Current: Limited visibility into state changes.

Required: Stream of state updates for debugging and monitoring.

# Stream state changes
Pipeline.Graph.stream(compiled_graph, initial_state)
|> Stream.map(fn {node_name, state_before, state_after} ->
  changes = Pipeline.State.diff(state_before, state_after)
  Logger.info("Node #{node_name} modified: #{inspect(changes)}")
  state_after
end)

8. State Migration System

Current: No support for state schema evolution.
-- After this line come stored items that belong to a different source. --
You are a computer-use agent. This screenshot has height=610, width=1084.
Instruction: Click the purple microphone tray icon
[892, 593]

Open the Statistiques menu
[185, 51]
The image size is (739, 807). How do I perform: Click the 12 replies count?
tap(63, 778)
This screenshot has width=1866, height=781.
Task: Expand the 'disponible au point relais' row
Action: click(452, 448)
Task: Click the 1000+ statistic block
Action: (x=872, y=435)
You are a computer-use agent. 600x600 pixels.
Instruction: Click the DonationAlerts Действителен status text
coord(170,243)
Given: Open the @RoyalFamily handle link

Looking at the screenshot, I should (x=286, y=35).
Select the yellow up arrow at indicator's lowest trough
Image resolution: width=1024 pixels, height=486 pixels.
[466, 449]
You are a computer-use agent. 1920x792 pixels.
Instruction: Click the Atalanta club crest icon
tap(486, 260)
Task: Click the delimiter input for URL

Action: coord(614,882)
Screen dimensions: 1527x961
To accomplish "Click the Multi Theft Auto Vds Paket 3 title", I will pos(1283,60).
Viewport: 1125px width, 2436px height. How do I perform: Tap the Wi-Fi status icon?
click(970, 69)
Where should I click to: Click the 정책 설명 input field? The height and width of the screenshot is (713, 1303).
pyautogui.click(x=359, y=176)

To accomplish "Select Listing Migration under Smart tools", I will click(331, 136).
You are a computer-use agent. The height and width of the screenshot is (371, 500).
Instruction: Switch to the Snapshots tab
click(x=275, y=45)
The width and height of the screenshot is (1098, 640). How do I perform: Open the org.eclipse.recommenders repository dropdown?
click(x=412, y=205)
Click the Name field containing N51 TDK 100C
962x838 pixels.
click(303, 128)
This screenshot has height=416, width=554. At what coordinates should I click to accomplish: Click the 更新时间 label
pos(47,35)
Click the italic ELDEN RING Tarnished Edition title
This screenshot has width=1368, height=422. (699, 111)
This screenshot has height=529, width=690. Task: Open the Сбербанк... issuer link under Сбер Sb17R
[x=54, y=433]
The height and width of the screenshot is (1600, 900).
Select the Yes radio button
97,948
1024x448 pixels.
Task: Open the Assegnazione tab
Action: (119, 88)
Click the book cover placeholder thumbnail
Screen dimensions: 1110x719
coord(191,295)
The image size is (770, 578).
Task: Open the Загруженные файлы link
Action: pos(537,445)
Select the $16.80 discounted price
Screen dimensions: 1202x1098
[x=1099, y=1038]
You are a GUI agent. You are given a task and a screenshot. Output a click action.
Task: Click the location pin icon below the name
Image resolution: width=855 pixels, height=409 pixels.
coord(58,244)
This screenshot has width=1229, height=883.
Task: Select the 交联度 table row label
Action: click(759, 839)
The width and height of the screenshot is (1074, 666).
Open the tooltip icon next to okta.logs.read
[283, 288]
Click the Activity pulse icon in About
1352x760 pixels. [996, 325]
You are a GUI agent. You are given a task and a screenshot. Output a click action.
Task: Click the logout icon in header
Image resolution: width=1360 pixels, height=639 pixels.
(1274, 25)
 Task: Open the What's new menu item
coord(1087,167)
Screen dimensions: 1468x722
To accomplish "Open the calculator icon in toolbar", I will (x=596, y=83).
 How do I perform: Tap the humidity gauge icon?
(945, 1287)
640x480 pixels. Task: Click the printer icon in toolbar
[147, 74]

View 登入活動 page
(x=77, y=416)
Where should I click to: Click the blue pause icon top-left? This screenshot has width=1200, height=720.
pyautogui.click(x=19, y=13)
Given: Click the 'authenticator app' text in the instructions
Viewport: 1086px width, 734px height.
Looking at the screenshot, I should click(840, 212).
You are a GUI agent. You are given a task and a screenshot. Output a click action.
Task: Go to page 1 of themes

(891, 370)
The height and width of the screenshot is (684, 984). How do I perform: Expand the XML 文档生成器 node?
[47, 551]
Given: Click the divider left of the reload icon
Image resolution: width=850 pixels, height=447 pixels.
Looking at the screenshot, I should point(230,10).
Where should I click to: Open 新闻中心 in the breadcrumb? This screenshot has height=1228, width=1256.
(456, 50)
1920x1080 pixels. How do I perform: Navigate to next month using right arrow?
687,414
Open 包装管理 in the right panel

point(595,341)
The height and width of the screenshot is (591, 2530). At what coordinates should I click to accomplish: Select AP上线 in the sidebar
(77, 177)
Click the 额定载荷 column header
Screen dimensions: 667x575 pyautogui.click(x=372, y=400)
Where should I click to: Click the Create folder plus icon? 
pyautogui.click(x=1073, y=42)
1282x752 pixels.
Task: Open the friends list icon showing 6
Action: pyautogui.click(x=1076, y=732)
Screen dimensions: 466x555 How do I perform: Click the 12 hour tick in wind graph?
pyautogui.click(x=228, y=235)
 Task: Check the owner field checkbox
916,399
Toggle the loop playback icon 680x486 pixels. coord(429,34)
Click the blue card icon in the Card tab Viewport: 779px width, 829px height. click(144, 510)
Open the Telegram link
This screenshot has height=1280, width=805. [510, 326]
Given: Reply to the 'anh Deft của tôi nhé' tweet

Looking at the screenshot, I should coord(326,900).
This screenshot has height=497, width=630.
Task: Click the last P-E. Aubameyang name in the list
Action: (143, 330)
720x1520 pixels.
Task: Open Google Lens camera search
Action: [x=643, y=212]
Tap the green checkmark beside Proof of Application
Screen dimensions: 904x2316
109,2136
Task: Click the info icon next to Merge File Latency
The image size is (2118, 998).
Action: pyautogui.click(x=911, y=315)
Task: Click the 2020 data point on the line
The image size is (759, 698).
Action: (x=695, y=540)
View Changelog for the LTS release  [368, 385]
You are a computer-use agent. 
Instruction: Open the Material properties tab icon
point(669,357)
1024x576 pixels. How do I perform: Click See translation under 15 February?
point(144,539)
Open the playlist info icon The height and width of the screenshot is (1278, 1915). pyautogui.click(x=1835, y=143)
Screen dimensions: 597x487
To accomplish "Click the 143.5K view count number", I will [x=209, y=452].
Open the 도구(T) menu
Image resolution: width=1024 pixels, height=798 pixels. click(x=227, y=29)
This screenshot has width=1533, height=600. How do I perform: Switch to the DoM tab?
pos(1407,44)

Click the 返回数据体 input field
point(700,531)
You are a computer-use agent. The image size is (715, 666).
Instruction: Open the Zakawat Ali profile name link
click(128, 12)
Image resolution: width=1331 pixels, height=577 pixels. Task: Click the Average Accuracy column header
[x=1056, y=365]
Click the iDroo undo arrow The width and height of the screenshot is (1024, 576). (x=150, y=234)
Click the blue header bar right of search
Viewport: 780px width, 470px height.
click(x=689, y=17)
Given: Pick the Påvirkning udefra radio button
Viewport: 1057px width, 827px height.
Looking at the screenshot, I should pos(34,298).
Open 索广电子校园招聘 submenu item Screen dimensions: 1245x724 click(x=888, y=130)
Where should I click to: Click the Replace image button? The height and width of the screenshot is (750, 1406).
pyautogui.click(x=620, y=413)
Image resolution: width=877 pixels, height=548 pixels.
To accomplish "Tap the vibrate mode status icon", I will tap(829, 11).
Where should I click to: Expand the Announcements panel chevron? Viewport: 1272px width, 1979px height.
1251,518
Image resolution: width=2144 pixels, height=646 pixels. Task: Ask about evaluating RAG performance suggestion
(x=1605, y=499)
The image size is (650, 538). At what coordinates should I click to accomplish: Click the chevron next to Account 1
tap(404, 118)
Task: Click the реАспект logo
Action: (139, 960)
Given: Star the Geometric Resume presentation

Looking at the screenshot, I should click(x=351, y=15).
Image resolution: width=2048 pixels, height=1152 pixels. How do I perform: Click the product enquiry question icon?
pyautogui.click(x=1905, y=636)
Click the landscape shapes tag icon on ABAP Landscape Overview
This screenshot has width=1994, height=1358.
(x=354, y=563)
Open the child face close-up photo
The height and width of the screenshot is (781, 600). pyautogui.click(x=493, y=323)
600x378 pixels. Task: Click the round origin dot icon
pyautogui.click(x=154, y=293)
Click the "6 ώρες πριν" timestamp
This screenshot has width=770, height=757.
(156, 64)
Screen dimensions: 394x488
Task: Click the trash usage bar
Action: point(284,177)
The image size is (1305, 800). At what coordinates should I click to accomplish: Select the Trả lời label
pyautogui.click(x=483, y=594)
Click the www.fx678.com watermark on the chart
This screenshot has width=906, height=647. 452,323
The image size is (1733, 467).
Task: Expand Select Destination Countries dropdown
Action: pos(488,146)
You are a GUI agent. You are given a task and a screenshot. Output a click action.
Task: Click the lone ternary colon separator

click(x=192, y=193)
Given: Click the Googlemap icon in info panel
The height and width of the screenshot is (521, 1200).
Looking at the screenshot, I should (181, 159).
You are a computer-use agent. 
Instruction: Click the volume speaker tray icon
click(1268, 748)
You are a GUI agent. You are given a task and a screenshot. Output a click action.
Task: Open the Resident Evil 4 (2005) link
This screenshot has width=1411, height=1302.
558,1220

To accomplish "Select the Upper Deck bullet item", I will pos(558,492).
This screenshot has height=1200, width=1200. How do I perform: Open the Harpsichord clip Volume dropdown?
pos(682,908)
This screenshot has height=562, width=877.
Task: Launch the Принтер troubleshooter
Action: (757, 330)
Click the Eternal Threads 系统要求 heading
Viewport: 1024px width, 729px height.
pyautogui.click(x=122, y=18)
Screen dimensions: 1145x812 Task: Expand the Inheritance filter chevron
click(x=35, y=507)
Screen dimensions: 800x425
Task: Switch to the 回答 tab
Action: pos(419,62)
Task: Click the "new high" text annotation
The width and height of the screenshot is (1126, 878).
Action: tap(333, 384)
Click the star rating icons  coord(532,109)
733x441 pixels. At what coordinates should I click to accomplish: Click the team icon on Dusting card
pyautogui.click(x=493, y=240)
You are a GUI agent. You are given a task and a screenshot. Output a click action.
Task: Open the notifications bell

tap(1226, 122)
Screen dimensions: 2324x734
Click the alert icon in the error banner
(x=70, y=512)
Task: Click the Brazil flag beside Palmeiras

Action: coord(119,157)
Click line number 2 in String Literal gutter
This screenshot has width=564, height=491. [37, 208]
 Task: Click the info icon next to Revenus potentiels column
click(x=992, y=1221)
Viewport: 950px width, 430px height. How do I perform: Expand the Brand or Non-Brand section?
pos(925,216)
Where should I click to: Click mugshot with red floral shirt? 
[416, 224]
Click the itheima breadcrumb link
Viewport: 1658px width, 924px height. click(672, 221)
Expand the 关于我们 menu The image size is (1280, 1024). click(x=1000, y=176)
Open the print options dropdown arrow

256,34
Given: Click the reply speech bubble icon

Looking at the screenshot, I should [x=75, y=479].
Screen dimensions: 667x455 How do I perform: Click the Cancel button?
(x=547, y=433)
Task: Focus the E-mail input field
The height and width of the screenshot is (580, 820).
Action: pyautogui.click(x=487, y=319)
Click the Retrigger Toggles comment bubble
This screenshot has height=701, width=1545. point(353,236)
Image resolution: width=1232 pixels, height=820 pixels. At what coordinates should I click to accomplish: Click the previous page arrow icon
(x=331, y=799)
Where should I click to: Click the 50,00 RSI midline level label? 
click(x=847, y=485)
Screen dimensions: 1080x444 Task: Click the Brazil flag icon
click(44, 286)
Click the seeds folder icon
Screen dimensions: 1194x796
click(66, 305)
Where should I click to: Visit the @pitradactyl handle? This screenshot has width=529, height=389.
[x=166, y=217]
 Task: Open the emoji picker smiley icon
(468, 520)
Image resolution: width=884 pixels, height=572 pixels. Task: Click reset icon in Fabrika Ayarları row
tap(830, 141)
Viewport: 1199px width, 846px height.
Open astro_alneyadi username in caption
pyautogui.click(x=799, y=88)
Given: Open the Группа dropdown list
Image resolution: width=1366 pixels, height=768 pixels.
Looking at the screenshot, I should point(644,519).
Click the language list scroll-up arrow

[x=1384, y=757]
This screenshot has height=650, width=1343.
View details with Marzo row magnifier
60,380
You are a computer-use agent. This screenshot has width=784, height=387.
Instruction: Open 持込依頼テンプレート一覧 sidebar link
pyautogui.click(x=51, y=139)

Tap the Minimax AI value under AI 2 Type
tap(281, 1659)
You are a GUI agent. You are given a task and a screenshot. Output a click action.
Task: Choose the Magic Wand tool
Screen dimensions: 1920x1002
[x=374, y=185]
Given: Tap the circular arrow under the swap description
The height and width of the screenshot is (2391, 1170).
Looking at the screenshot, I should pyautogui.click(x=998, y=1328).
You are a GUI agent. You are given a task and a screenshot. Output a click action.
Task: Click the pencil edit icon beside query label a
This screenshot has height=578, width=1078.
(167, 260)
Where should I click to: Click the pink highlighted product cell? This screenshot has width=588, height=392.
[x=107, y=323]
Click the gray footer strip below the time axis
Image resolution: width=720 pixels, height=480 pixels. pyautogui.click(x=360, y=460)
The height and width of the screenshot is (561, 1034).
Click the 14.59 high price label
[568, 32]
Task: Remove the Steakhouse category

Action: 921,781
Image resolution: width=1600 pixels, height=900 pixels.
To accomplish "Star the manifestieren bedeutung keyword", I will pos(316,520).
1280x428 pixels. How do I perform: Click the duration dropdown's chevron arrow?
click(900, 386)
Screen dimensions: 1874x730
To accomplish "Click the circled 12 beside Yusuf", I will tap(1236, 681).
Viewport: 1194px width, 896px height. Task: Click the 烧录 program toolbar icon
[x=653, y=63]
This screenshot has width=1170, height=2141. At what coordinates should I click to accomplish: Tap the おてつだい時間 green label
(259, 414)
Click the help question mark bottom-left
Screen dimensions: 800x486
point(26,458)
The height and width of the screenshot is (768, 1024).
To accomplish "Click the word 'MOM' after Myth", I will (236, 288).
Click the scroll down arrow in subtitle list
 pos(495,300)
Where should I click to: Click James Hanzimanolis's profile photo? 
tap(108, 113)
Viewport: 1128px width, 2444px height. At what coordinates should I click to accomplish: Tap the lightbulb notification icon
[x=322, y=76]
Required: Versioned schemas with migration support.

defmodule MyStateV2 do
  use Pipeline.State.Schema
  
  version 2
  
  migrates_from MyStateV1 do
    # Define migration logic
    add_field :new_field, default: "value"
    rename_field :old_name, :new_name
    transform_field :messages, &migrate_message_format/1
  end
end

Implementation Requirements

1. State Schema DSL

Create a macro-based DSL for defining state schemas:

defmodule Pipeline.State.Schema do
  defmacro __using__(_opts) do
    quote do
      import Pipeline.State.Schema
      @before_compile Pipeline.State.Schema
      
      Module.register_attribute(__MODULE__, :state_fields, accumulate: true)
      Module.register_attribute(__MODULE__, :state_channels, accumulate: true)
      Module.register_attribute(__MODULE__, :state_validators, accumulate: true)
    end
  end
  
  defmacro state_field(name, type, opts \\ []) do
    # Implementation
  end
  
  defmacro channel(name, do: block) do
    # Implementation
  end
end

2. State Update Engine

Replace direct map updates with a reducer-based engine:

defmodule Pipeline.State.Engine do
  def update_state(state_schema, current_state, updates) do
    # 1. Validate updates against schema
    # 2. Apply reducers for each field
    # 3. Run post-update validations
    # 4. Return new state or error
  end
  
  def apply_reducer(field_spec, old_value, new_value) do
    case field_spec.reducer do
      :append -> old_value ++ List.wrap(new_value)
      :replace -> new_value
      :merge -> Map.merge(old_value, new_value)
      custom when is_function(custom) -> custom.(old_value, new_value)
    end
  end
end

3. State Access API

Provide both dynamic and compile-time safe access:

defmodule Pipeline.State.Access do
  # Dynamic access (current style)
  def get_field(state, field_path) when is_list(field_path) do
    get_in(state, field_path)
  end
  
  # Compile-time safe access via macros
  defmacro state_get(state, field_path) do
    # Verify field exists in schema at compile time
    # Generate optimized access code
  end
end

4. Integration with Execution

Modify the executor to work with structured state:

defmodule Pipeline.Executor do
  def execute_with_schema(workflow, initial_state, opts) do
    state_schema = Keyword.fetch!(opts, :state_schema)
    
    # Validate initial state
    {:ok, state} = state_schema.validate(initial_state)
    
    # Execute with state tracking
    execute_steps(workflow.steps, state, state_schema)
  end
  
  defp update_step_state(state, step_updates, state_schema) do
    Pipeline.State.Engine.update_state(state_schema, state, step_updates)
  end
end

Migration Strategy

Phase 1: Foundation (Weeks 1-2)

  1. Implement basic state schema DSL
  2. Create state validation engine
  3. Add reducer system
  4. Build state access API

Phase 2: Integration (Weeks 3-4)

  1. Integrate with existing executor
  2. Maintain backward compatibility
  3. Create migration utilities
  4. Add comprehensive tests

Phase 3: Advanced Features (Weeks 5-6)

  1. Implement state channels
  2. Add persistence interface
  3. Create state migration system
  4. Build debugging tools

Phase 4: Polish (Week 7-8)

  1. Performance optimization
  2. Documentation
  3. Migration guides
  4. Example applications

Benefits of Generalized State

  1. Type Safety: Catch errors at compile time
  2. Self-Documentation: State structure is explicit
  3. Reusability: Users can share state schemas
  4. Debugging: Clear view of state changes
  5. Testing: Easy to create test states
  6. Evolution: Handle schema changes gracefully
  7. Integration: Works with external tools
  8. Performance: Optimized access patterns

Conclusion

Implementing these state generalization requirements will transform Pipeline_ex from a rigid framework into a flexible library that rivals LangGraph’s capabilities while leveraging Elixir’s strengths. The investment in proper state management will pay dividends in developer experience, maintainability, and extensibility.